Robar a los muertos (O) Pablo Izquierdo Pinos

30

¿Cómo?, ¿No se cansan de robarnos a los 17 millones de ecuatorianos, y en especial a los sectores más vulnerables que todavía y a duras penas sobreviven a la peste y a la miseria? En esta sociedad nuestra –nuestra no, de ellos-, una élite de ladrones ahora empiezan a robar hasta a los muertos: un crimen sin nombre. Apropiarse de la memoria, los recuerdos, de la esencia más sublime de un ser humano que luchó por vivir y que muere solo y abandonado es aberrante. Pensar que el derecho a la vida, merece ser defendido porque es un buen negocio.

Desaparecen los cadáveres y roban en todo, en las medicinas para el cáncer, los antirretrovirales, los insumos para diálisis, las prótesis;  en los desayunos infantiles, los libros escolares, los bonos de la discapacidad y la pobreza, en los subsidios. Negocian con los tenedores de bonos soberanos. Pagan la deuda externa, no pagan los sueldos y de éste nos roban un porcentaje. Nos robaron el oro, el petróleo, el agua. Ahora que la plaga nos robó el aire que respirábamos, aprovechan para asfixiarnos y robarnos. El Ecuador esquelético, famélico, infectado, agonizante en terapia intensiva. Y siguen robando. Nos matan para robarnos.

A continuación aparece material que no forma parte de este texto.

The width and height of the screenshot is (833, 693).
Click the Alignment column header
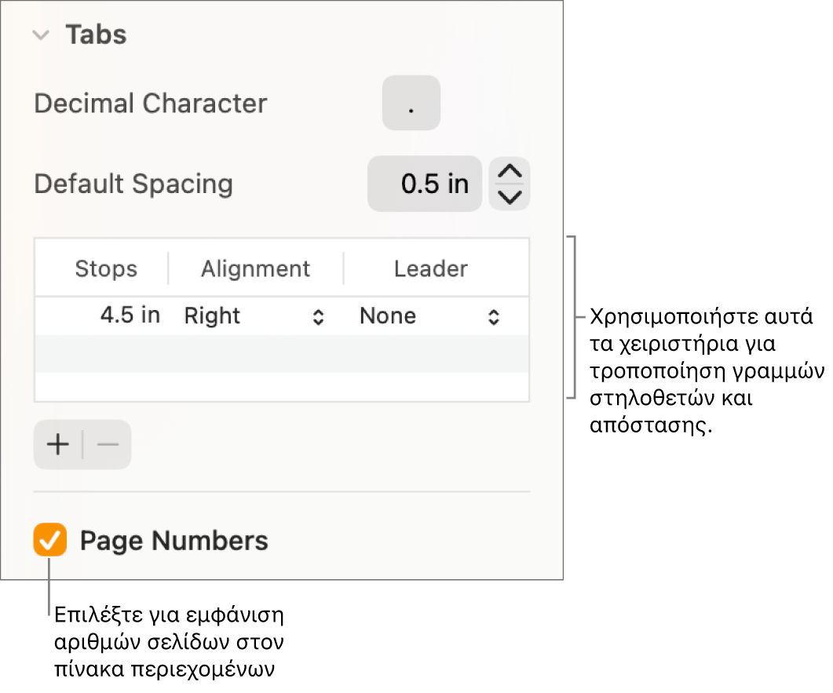(256, 269)

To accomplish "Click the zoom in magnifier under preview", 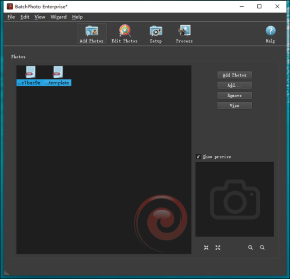I will (250, 247).
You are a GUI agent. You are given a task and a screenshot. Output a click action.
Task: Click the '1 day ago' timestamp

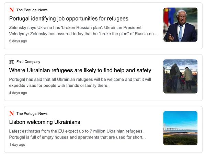point(17,145)
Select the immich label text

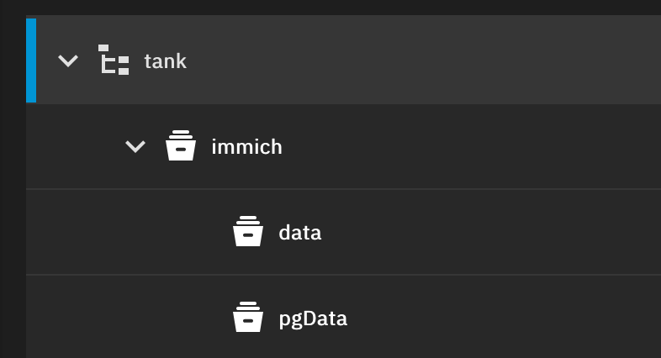pos(246,147)
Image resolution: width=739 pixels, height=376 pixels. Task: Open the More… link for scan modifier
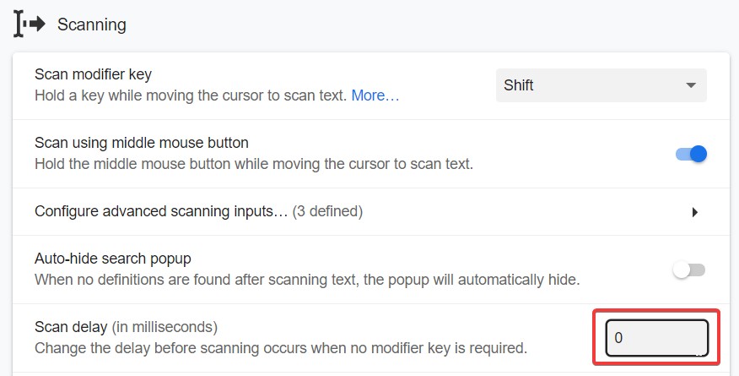tap(375, 95)
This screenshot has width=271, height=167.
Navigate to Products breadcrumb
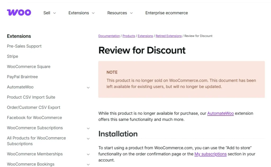pyautogui.click(x=129, y=36)
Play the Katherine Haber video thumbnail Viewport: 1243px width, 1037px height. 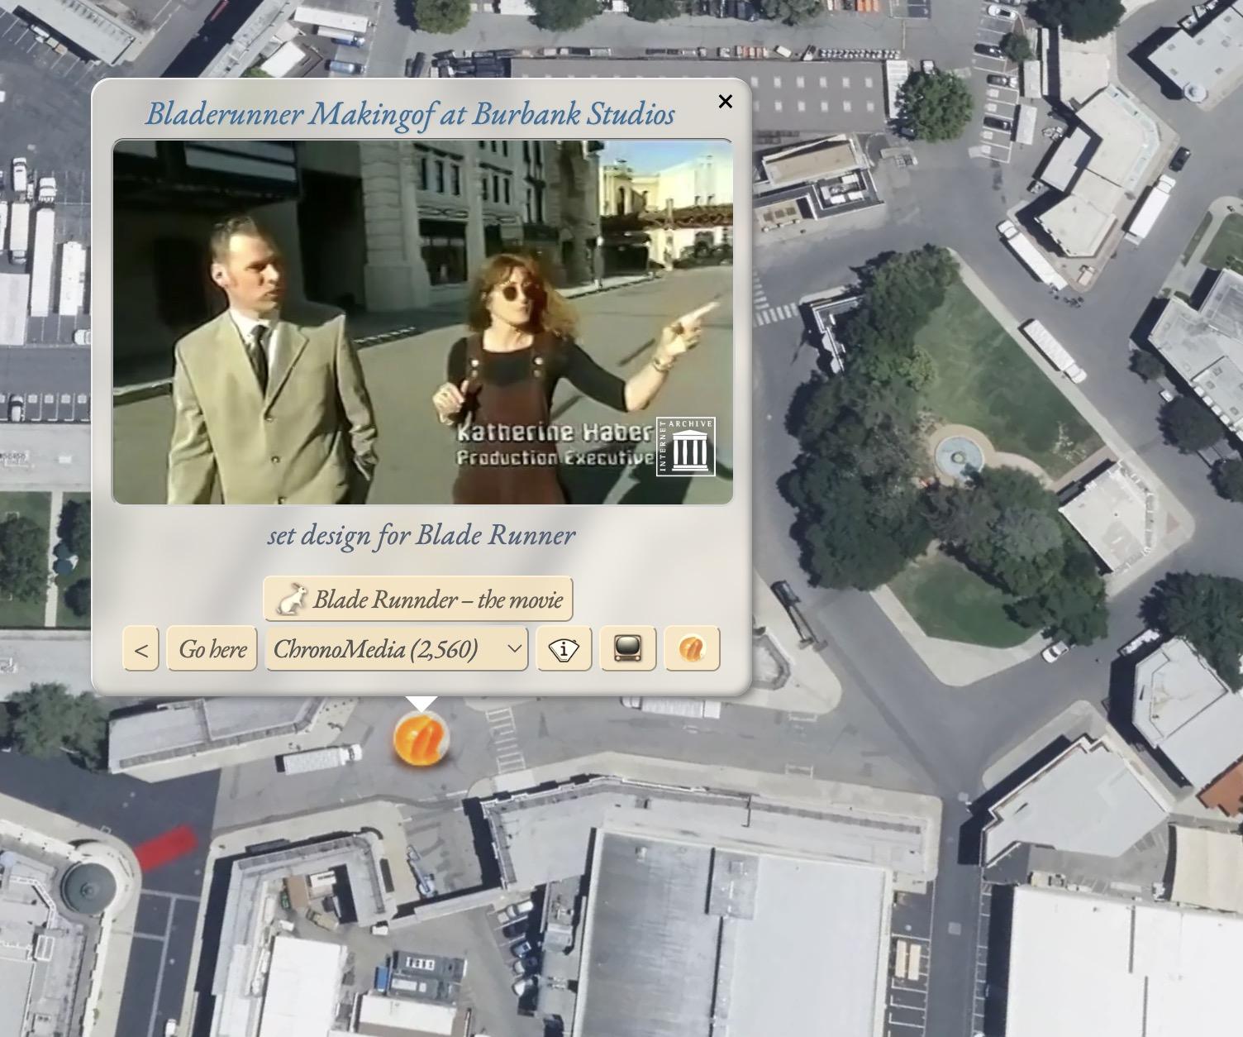(422, 322)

Tipos de robos. Nos roban asegurándonos que estamos en manos –nunca mejor dicho- de los hombres y mujeres más inteligentes y honorables. Incorruptibles. Los mejores jueces, fiscales, asambleístas, ministros, viceministros, subsecretarios, gerentes, directores, asesores. Los más honestos y honrados delegados del Presidente en el IESS, Petroecuador, las eléctricas, los bancos estatales. Y no es así. Todo es un robo. Timadores profesionales que reemplazan y aventajan a otros timadores. Ignorantes, que como pollos a la brasa se la pasan “dando vueltas”, asechando para asaltar el erario público.

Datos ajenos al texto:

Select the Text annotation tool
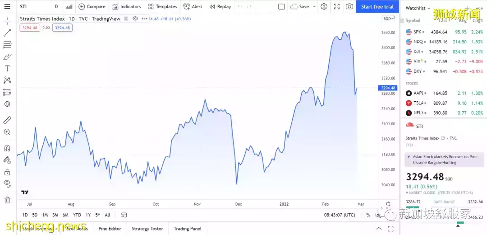pos(7,68)
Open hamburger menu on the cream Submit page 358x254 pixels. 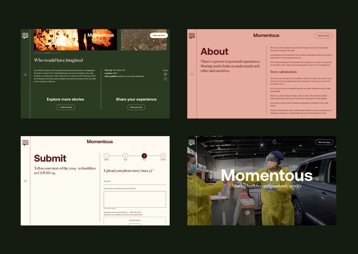(x=25, y=181)
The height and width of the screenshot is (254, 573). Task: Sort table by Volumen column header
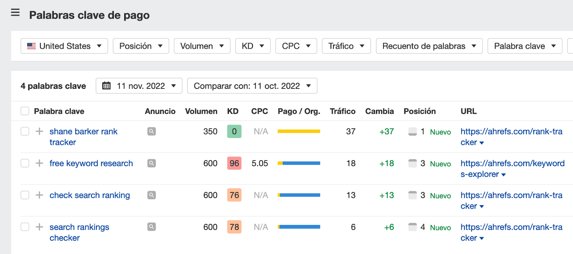pos(201,111)
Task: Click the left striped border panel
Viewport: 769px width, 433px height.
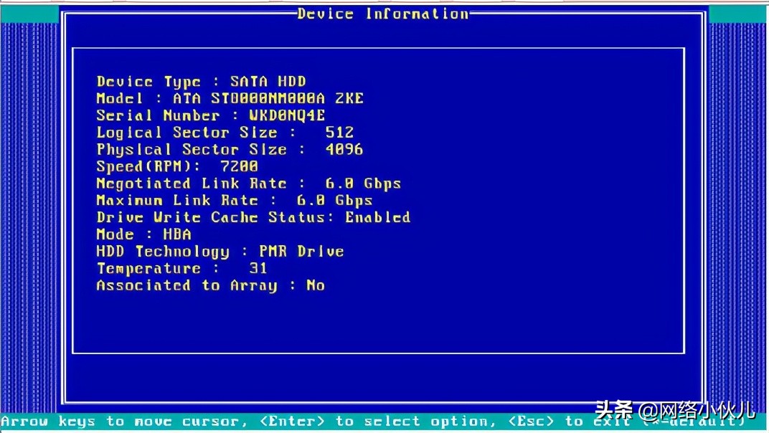Action: [29, 215]
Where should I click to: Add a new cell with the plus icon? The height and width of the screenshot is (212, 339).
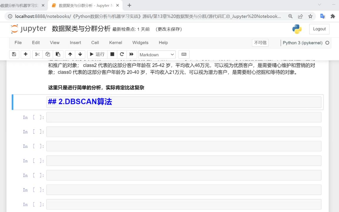(25, 54)
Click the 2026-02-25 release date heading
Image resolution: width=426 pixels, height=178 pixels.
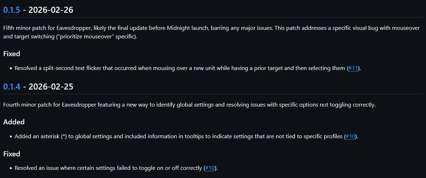(x=51, y=87)
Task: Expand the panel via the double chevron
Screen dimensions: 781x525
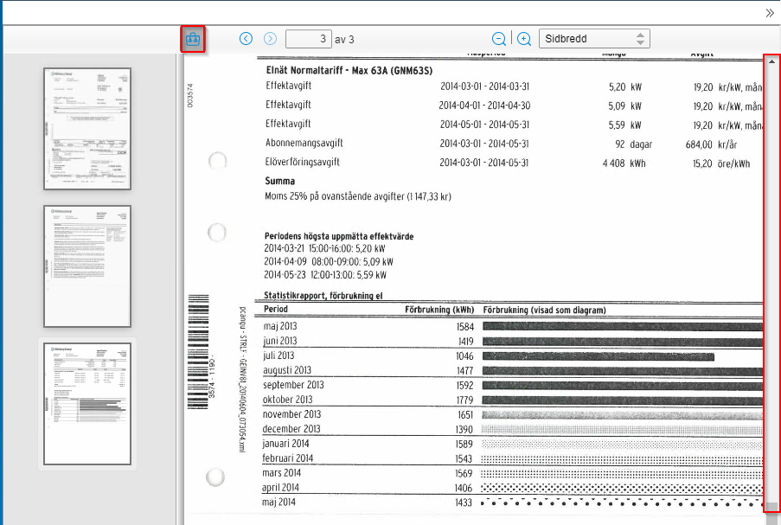Action: (770, 13)
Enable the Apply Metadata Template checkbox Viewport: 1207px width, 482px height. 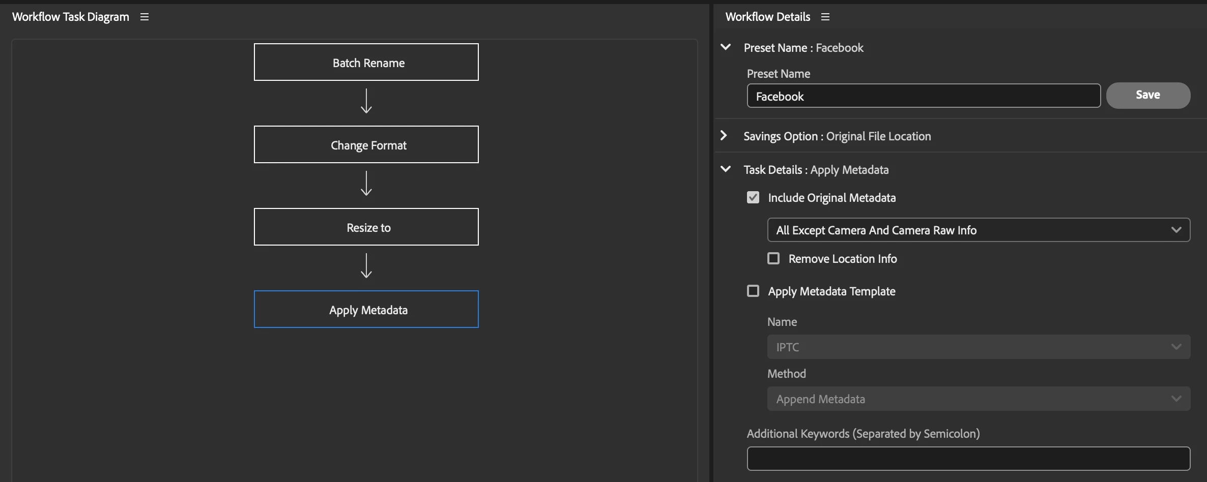[753, 291]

Roban y mienten haciéndose pasar como graduados en Harvard, investigadores del CDC de Atlanta, epidemiólogos y economistas de Oxford. Pero abren la boca y les calza el refrán: “Es mejor estar callado y parecer tonto que hablar y despejar todas las dudas”. Ah pero para robar, llámenles. Cuatreros, impostores, oportunistas, especialistas en perpetuar la enfermedad y la pobreza. Es su negocio.

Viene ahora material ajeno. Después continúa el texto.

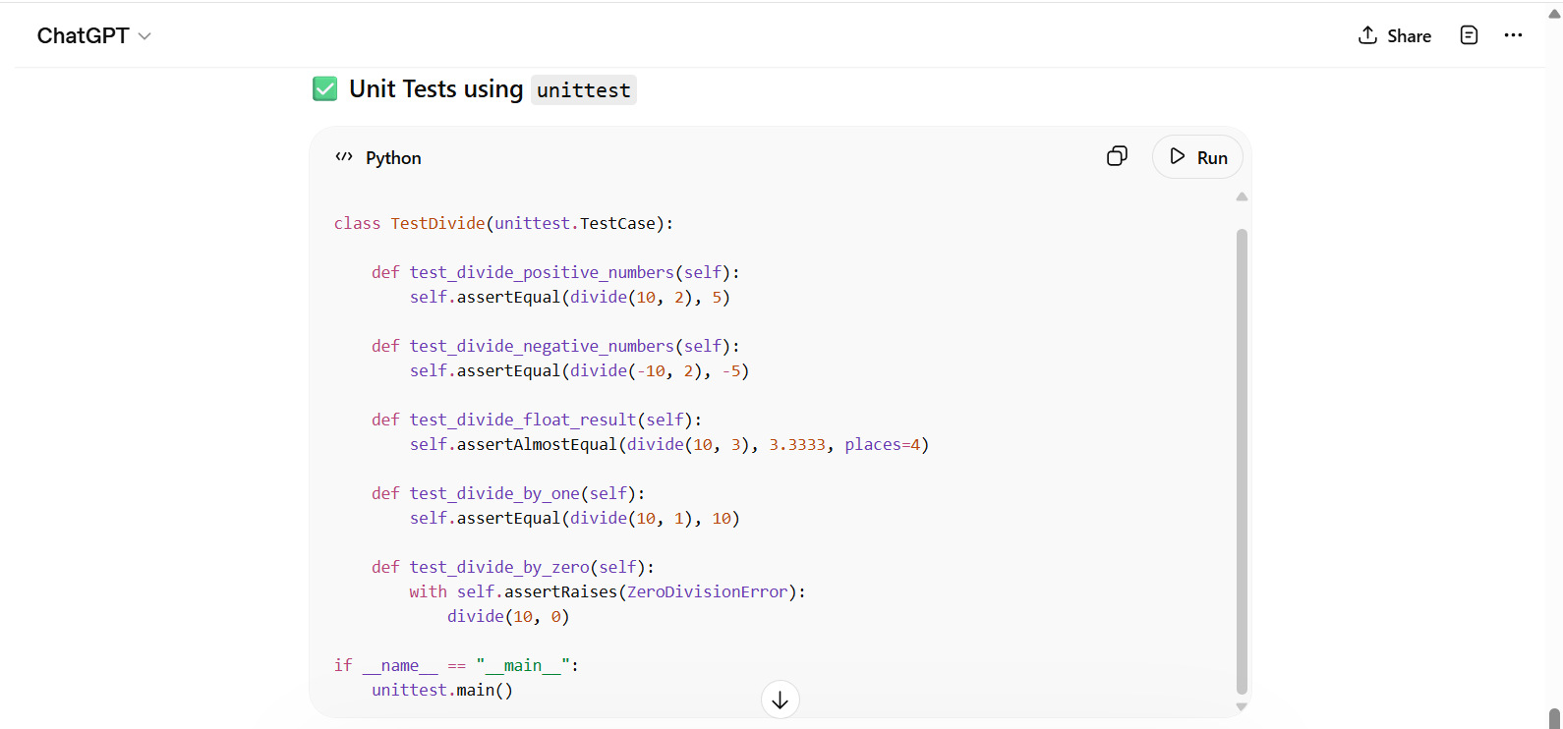Click code block scrollbar up arrow

[1242, 197]
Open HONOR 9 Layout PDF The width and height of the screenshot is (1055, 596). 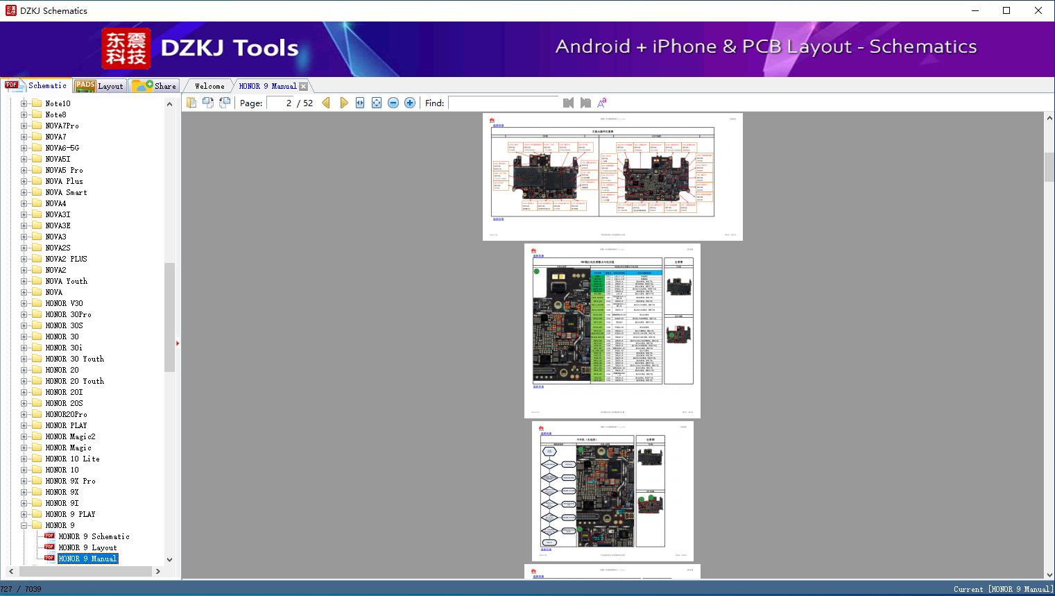click(87, 547)
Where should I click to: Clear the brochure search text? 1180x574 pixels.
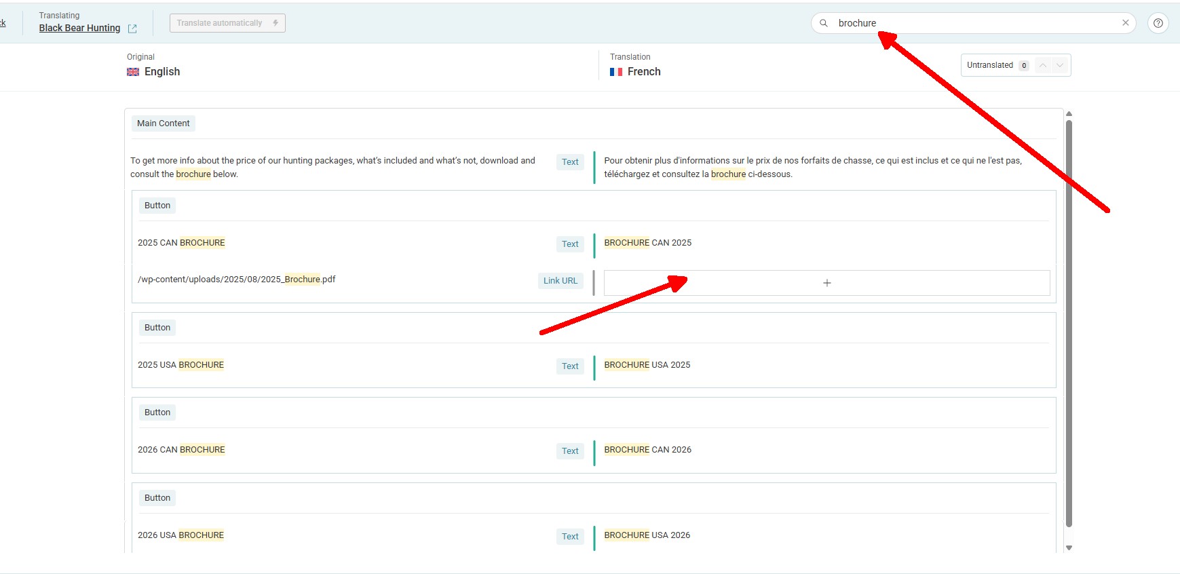coord(1125,23)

Robar en una “casa de salud”: Y tenía que ser, en el indecible Hospital Los Ceibos del IESS de Guayaquil, donde las mafias de la salud, siguen mostrando la brutalidad, la impunidad, la vigencia de esas elites perversas. Augusto Itúrburu, joven periodista de 40 años, en esta “casa del horror”, le robaron dos veces: La vida por negligencias y ya muerto sus pertenencias.

El acudió solo, el día 16 de marzo, con síntomas de la covid-19. No lo atendieron. Regresó varios días después y le tomaron las muestras para el PCR diagnóstico. Más días de espera. La prueba llegó positiva cuando estaba gravemente enfermo. Permaneció 17 días en UCI y murió. Muerto, le robaron su reloj, anillos, celular, billetera y vaciaron la cuenta de su padre jubilado y enfermo.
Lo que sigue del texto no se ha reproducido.